Data on locating visible targets:
####

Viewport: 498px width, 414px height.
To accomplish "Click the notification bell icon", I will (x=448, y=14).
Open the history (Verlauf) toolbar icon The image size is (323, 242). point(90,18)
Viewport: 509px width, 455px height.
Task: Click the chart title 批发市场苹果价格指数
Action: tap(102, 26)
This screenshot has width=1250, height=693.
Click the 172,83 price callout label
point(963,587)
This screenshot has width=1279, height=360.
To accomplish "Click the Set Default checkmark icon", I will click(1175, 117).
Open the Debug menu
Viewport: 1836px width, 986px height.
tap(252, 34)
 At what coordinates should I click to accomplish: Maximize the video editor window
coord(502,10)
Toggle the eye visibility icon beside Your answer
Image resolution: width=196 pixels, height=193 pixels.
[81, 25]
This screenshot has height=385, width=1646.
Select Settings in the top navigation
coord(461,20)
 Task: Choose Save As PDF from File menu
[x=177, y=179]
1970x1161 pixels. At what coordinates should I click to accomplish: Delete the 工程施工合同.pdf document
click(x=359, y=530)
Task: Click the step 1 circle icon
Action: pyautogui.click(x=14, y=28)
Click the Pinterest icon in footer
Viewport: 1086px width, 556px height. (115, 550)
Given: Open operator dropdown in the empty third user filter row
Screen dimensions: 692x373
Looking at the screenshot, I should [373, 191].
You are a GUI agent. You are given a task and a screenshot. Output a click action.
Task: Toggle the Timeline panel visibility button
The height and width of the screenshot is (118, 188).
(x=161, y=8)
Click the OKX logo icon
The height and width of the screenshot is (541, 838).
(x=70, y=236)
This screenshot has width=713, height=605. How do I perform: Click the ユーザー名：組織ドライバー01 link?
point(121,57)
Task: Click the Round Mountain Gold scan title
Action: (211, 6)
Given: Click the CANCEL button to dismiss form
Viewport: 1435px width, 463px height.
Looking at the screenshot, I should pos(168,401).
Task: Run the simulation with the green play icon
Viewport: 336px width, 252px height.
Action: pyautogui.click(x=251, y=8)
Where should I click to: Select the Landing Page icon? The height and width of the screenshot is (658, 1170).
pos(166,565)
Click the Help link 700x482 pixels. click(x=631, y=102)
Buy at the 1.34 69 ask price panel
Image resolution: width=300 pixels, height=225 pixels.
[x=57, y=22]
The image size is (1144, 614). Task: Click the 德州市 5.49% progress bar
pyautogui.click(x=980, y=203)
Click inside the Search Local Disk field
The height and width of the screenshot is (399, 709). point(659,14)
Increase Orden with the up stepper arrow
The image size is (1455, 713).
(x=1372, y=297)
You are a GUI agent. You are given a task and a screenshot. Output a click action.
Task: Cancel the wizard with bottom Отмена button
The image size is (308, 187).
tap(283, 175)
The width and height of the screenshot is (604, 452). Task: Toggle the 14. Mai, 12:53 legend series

####

TO BE DONE: Copy out everything from the line containing "1970x1161 pixels. At" down to the line containing "Looking at the screenshot, I should pos(168,401).", both of those lines included.

RESPONSE TO THIS TASK:
1970x1161 pixels. At what coordinates should I click to accomplish: Delete the 工程施工合同.pdf document
click(x=359, y=530)
Task: Click the step 1 circle icon
Action: pyautogui.click(x=14, y=28)
Click the Pinterest icon in footer
Viewport: 1086px width, 556px height. (115, 550)
Given: Open operator dropdown in the empty third user filter row
Screen dimensions: 692x373
Looking at the screenshot, I should [373, 191].
You are a GUI agent. You are given a task and a screenshot. Output a click action.
Task: Toggle the Timeline panel visibility button
The height and width of the screenshot is (118, 188).
(x=161, y=8)
Click the OKX logo icon
The height and width of the screenshot is (541, 838).
(x=70, y=236)
This screenshot has width=713, height=605. How do I perform: Click the ユーザー名：組織ドライバー01 link?
point(121,57)
Task: Click the Round Mountain Gold scan title
Action: (211, 6)
Given: Click the CANCEL button to dismiss form
Viewport: 1435px width, 463px height.
Looking at the screenshot, I should pos(168,401).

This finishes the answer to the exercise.